*Edit: It’s a false alarm. The CSS files that were included belonged to Facebook, but apparantly the domain they reside on (fbcdn.net) got tagged as “Phishing Site”. The notifications are gone from FireFox & Google’s Chrome.
It seems as if Facebook has been compromised, and is serving several .CSS files that have been identified as “Phishing Sites“.
Google Chrome users will see a message, similar to this one (but probably in their own language).
Facebook Phishing
There seems to be some malicious javascript code on the homepage, as well as several very weird .CSS includes (carefull when you try to load these!).
<link type=”text/css” rel=”stylesheet” href=”http://static.ak.fbcdn.net/rsrc.php/< INSERT RANDOM GIBBERISH CODE HERE>.css” />
The .CSS files are loaded from a static website: http://static.ak.fbcdn.net/
The main domain, http://fbcdn.net/, is already reported. Both links will alert FireFox & Chrome users of the Phishing Site.
If you want to see the source code, I suggest you browse to Facebook with Google’s Chrome, and upon seeing the message shown above click on the shortcut “CTRL + U” (View Source). This trick doesn’t work in FireFox.

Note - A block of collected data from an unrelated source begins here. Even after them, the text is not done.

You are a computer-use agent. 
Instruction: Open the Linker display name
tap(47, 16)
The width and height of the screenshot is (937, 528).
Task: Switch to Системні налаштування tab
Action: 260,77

That site is Facebook, it is not a phishing site. Look it up.
I received that phishing warning and the same url (in English) 5 minutes ago using Google chrome and ever since I try to use FB.
It doesn’t get added to those Phishing-site lists without a reason, so I’ll be curious to know what happened.
It’s the “content delivery network” of Facebook. They’ve been using this domain for css etc. for some time now, so everything is perfectly normal.
I don’t know why Chrome would mark it as phishing site though. Probably some simple fault on their part.